China lets Boston-based dissident go in nod to Paulson
BEIJING, Aug 20 (Reuters) A Boston-based Chinese democracy campaigner has returned home after serving five years in a Chinese prison on charges of stealing into the country and spying for Taiwan, his brother and a Web site said today.
US President George W. Bush, Vice President Dick Cheney and Secretary of State Condoleezza Rice and the US Congress had urged Chinese President Hu Jintao to release Yang Jianli, a permanent US resident with degrees from Harvard and Berkeley universities. Yang, 44, was released from prison in April, but Chinese authorities had refused to issue him a passport, grant him residency status or allow his Chinese-American wife, Christina Fu, to visit him in Beijing.
China changed its mind for unknown reasons, the brother, Yang Jianjun, said by telephone. He declined further comment.
Yang flew from Beijing to San Francisco en route to Boston last Saturday accompanied by a diplomat from the US Embassy in Beijing, said his brother and www.chinaeweekly.com, a Chinese-language Web site run by San Francisco-based dissident journalist Zhang Weiguo.
A source with knowledge of the case who requested anonymity said Yang was issued a Chinese passport, a sign he could visit China again and a rare display of official tolerance ahead of the 2008 Beijing Olympics.
''The Chinese government gave Paulson face,'' the source with close ties to the family told Reuters, referring to US Treasury Secretary Henry Paulson who had also sought Yang's release.
The Web site said Yang was greeted at the Boston airport by his wife and 12-year-old son.

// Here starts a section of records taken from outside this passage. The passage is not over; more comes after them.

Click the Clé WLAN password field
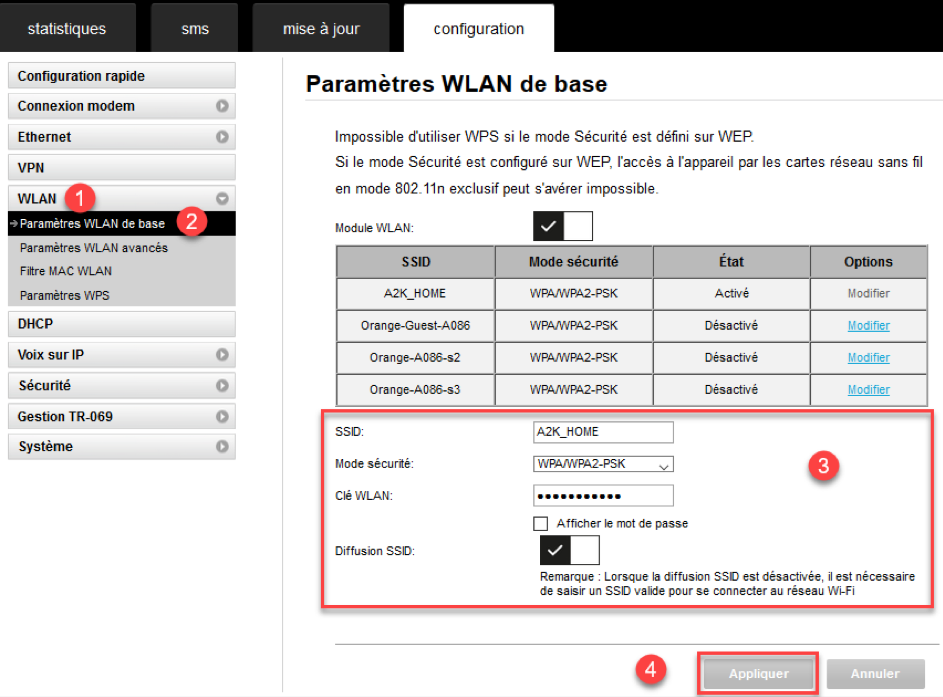pyautogui.click(x=603, y=496)
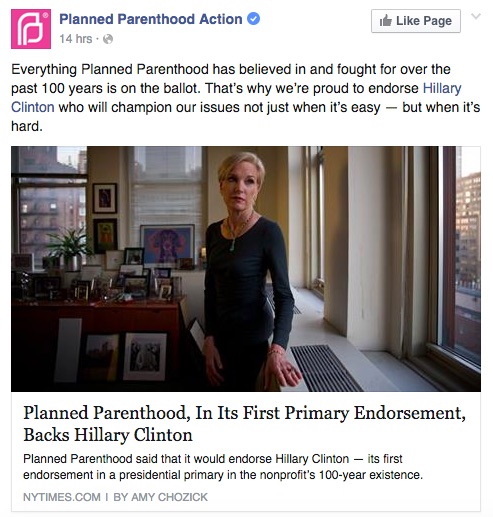Click the thumbs-up icon in Like Page
This screenshot has height=517, width=493.
(386, 21)
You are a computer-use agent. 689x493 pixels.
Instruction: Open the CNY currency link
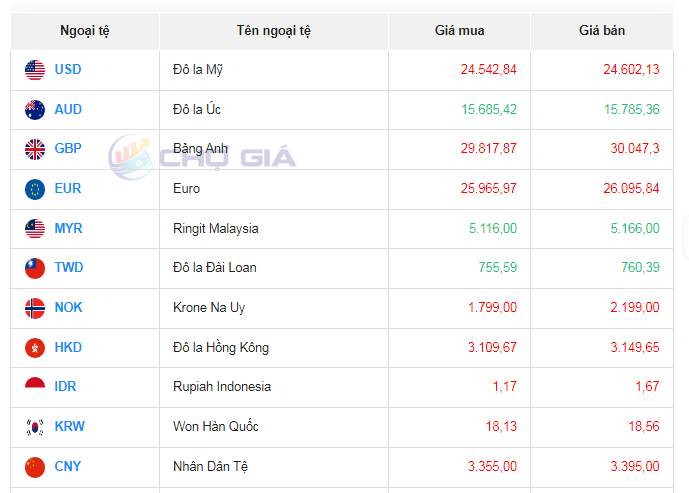pyautogui.click(x=68, y=467)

He is scheduled to hold a news conference on Capitol Hill on Tuesday.
Yang stole into China in 2002 on a friend's Chinese passport to observe labour unrest in northeast China because Chinese authorities refused to renew his passport.

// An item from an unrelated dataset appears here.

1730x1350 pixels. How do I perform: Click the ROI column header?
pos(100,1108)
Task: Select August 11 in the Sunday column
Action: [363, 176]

He has opted against assuming US citizenship because he hopes to run for public office when China becomes a democracy one day.
Months before his prison sentence ended, authorities offered to release Yang on parole and deport him.

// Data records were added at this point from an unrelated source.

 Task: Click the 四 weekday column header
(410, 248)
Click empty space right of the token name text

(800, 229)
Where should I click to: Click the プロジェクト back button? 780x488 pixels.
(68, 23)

But he refused insisting that he be allowed to pay respects to his father, who died in 2005 aged 92 after returning to China from the United States to plead with authorities to free his dissident son.
Yang had lived in exile in Boston because of his involvement in the 1989 Tiananmen Square pro-democracy protests which were crushed by the army with heavy loss of life.
The Chinese Foreign Ministry had no immediate comment.